To do: Write out again, exactly, the lines below starting at the one with "has height=391, width=780." and ending at the one with "Task: Check the Packer business type".

Material shown:
---+---

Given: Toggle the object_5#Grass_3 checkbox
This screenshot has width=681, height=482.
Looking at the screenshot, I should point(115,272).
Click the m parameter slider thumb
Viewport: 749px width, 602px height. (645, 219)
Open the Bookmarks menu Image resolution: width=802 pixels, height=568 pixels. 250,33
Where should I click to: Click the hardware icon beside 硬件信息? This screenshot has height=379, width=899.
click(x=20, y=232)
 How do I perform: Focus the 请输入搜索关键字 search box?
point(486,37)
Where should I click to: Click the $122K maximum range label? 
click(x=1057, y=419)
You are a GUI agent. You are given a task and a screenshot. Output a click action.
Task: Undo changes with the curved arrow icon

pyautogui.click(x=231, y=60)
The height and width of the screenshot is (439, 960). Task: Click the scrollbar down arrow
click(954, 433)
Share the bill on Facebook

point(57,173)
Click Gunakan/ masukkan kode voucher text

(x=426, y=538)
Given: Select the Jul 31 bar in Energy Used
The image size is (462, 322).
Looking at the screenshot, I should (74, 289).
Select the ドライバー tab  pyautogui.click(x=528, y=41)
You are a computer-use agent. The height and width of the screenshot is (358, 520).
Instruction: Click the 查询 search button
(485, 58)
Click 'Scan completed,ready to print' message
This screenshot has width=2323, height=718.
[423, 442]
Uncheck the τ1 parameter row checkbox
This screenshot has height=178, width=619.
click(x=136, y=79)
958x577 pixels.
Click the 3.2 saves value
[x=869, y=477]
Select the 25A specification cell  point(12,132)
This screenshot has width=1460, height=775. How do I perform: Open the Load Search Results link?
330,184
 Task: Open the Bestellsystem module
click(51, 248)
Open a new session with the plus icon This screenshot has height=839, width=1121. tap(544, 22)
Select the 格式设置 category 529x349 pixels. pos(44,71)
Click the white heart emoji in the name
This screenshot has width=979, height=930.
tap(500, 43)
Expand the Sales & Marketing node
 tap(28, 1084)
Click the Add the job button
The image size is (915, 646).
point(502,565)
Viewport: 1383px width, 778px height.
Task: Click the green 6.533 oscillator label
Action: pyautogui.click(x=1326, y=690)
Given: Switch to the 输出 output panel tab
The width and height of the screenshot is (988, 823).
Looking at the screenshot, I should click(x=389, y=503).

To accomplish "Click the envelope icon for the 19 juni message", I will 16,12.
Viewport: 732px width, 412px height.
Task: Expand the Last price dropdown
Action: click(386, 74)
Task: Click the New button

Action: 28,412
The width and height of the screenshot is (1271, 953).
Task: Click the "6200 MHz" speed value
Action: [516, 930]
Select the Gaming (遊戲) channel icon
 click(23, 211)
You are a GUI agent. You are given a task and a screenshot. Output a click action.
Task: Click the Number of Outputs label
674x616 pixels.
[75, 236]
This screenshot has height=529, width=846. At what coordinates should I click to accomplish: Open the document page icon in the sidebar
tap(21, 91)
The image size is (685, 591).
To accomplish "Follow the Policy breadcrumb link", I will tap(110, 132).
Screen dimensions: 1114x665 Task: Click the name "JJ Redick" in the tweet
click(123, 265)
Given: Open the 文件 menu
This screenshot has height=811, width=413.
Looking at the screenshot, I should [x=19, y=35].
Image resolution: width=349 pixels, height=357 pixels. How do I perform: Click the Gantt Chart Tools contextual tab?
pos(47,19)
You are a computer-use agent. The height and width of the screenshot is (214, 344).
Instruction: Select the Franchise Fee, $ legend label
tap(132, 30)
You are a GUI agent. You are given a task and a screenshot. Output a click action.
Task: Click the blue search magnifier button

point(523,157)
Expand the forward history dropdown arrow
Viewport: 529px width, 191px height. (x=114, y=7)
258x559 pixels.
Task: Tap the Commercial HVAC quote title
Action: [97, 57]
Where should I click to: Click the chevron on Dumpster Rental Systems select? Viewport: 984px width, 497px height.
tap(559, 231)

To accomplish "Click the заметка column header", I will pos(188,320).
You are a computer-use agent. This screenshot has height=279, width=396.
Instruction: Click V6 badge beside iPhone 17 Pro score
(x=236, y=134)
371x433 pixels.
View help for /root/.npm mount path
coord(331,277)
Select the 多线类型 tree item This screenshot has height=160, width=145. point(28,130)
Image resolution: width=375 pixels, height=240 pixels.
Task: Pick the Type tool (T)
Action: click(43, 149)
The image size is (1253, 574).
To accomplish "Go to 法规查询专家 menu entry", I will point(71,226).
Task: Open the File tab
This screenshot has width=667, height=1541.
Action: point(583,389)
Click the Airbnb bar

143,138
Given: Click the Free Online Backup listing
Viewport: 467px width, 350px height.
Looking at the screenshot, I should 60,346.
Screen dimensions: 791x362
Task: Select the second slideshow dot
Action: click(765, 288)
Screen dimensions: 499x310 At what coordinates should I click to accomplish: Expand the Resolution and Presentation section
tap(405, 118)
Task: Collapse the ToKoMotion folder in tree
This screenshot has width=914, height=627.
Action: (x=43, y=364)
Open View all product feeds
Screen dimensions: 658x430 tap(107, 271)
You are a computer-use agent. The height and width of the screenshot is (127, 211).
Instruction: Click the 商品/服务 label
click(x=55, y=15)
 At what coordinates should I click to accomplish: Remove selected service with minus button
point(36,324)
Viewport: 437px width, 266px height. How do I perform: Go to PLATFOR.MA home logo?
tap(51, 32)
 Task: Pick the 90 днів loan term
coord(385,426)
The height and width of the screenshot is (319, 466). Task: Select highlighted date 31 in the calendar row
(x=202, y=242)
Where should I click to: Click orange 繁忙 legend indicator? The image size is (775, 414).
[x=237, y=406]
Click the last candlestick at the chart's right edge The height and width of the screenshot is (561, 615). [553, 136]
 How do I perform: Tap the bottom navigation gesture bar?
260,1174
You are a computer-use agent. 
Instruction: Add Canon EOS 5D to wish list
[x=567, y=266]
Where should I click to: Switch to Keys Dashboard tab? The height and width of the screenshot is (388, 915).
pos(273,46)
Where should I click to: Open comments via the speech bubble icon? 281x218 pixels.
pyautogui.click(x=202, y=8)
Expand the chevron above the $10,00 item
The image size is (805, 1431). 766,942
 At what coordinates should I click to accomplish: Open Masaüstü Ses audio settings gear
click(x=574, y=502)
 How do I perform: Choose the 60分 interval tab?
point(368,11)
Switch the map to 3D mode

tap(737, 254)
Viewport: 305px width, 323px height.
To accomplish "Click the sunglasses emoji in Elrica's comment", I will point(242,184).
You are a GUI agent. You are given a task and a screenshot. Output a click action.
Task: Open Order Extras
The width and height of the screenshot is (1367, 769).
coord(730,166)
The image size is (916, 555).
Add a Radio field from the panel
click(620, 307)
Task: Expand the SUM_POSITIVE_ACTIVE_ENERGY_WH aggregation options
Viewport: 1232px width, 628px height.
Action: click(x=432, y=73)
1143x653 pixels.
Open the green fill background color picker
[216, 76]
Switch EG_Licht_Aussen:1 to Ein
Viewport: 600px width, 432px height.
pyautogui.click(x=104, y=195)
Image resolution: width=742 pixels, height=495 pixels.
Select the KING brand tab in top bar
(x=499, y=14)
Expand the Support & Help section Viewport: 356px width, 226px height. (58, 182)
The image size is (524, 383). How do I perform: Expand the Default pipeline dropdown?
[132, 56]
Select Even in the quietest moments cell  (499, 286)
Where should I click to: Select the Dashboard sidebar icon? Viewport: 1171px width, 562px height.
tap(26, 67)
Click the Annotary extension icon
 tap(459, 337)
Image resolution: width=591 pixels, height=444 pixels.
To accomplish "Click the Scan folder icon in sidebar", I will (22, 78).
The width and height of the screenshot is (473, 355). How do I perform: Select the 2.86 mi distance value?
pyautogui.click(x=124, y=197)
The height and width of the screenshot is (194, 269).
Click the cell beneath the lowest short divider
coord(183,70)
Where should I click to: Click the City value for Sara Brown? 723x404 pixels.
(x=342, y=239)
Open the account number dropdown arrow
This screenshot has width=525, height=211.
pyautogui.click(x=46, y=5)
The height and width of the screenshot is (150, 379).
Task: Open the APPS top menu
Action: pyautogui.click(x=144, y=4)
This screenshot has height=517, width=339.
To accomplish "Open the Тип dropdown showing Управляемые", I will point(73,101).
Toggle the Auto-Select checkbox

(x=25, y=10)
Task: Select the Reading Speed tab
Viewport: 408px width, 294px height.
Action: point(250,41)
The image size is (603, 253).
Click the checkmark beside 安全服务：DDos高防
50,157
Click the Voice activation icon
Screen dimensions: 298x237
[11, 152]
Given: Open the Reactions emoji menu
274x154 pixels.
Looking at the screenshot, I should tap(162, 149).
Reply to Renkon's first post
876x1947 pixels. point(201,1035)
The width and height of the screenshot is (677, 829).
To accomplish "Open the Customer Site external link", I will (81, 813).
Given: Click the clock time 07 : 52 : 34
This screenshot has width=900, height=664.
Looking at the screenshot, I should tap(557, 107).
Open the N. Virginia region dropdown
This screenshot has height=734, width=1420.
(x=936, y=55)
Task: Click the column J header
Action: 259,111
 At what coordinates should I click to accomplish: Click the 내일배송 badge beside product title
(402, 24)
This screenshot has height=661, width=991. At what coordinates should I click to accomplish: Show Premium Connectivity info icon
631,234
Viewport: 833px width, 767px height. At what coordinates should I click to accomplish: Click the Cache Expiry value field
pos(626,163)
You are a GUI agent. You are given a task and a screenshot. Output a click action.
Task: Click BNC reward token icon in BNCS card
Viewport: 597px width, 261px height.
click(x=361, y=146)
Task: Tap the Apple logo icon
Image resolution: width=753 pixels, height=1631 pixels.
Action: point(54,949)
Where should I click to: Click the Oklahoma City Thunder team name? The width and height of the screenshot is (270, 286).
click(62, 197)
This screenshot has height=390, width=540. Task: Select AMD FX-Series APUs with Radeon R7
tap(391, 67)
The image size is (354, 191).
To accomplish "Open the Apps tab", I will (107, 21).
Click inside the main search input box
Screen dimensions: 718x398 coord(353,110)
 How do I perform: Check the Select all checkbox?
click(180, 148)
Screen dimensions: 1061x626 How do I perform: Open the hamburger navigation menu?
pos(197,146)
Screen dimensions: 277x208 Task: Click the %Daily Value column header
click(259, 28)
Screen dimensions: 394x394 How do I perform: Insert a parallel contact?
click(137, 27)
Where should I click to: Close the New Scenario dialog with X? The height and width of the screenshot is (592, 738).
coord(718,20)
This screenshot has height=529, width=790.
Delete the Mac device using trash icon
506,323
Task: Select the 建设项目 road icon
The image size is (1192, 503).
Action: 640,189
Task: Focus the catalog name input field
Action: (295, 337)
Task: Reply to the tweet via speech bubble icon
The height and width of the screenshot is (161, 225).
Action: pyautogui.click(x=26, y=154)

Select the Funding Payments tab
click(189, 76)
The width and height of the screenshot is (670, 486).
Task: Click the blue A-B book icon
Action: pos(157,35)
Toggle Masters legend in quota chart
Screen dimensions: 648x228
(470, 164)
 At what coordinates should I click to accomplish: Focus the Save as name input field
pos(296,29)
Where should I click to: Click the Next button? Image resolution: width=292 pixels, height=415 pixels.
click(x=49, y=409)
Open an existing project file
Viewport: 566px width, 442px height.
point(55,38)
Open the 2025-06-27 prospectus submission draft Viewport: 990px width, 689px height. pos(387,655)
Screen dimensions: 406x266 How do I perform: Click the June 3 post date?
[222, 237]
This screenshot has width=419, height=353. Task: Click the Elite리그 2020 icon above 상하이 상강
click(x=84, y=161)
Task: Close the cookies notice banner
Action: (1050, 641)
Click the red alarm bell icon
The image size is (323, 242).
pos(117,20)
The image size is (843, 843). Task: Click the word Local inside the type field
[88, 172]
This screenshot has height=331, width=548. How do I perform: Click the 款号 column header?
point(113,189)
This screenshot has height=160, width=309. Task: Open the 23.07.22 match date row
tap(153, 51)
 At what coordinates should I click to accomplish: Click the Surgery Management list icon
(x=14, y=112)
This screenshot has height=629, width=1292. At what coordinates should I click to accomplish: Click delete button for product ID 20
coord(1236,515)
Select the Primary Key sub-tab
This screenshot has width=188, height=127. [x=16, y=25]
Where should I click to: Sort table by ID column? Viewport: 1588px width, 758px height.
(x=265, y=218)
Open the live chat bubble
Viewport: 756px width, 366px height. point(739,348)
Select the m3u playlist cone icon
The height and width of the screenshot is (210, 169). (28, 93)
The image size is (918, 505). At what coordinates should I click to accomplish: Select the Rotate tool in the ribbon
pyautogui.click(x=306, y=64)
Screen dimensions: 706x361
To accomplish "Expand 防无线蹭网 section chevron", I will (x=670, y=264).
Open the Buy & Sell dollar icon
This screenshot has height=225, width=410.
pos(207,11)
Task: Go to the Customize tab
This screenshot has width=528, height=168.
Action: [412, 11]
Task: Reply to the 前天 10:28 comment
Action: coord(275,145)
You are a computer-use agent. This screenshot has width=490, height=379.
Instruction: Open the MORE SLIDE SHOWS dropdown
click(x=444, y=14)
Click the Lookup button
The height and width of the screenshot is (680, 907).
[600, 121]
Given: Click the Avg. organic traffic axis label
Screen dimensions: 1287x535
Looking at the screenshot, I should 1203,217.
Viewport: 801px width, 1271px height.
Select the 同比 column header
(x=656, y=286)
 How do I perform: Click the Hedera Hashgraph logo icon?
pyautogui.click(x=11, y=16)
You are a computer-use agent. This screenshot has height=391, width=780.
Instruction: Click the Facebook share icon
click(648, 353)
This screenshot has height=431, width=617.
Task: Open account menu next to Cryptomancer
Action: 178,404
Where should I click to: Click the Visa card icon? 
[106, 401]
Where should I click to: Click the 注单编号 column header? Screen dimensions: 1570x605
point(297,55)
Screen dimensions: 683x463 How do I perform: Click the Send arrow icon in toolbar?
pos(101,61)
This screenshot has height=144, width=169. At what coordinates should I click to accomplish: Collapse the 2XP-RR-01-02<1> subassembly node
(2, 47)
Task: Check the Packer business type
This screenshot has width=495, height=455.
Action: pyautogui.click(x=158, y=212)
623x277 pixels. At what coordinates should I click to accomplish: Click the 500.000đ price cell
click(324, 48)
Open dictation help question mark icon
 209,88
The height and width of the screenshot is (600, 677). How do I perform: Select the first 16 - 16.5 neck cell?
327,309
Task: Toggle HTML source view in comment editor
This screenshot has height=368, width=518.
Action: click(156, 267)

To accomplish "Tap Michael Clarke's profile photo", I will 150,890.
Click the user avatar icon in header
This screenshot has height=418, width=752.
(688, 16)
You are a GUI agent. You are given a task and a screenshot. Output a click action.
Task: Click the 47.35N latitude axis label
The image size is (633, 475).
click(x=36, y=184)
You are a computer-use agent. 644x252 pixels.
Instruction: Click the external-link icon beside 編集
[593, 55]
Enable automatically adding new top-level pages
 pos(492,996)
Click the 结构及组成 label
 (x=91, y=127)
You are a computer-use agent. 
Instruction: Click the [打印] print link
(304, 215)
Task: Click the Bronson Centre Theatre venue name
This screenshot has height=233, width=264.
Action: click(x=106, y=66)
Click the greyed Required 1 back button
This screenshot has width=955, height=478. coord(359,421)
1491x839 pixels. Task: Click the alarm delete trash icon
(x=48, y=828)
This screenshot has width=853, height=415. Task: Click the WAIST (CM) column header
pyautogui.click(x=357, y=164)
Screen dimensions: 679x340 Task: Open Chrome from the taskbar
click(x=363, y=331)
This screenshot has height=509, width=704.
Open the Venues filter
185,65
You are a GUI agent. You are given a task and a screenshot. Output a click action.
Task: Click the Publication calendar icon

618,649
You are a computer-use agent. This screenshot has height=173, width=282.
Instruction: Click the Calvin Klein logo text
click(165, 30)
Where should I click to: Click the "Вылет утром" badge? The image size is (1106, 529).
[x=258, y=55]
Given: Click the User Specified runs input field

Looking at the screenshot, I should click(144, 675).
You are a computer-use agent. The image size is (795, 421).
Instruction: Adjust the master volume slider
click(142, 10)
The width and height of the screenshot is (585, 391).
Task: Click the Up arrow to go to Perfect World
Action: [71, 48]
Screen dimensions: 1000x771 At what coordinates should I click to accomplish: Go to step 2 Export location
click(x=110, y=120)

---+---

Exercise output:
You are a computer-use agent. This screenshot has height=391, width=780.
Instruction: Click the Facebook share icon
click(648, 353)
This screenshot has height=431, width=617.
Task: Open account menu next to Cryptomancer
Action: 178,404
Where should I click to: Click the Visa card icon? 
[106, 401]
Where should I click to: Click the 注单编号 column header? Screen dimensions: 1570x605
point(297,55)
Screen dimensions: 683x463 How do I perform: Click the Send arrow icon in toolbar?
pos(101,61)
This screenshot has height=144, width=169. At what coordinates should I click to accomplish: Collapse the 2XP-RR-01-02<1> subassembly node
(2, 47)
Task: Check the Packer business type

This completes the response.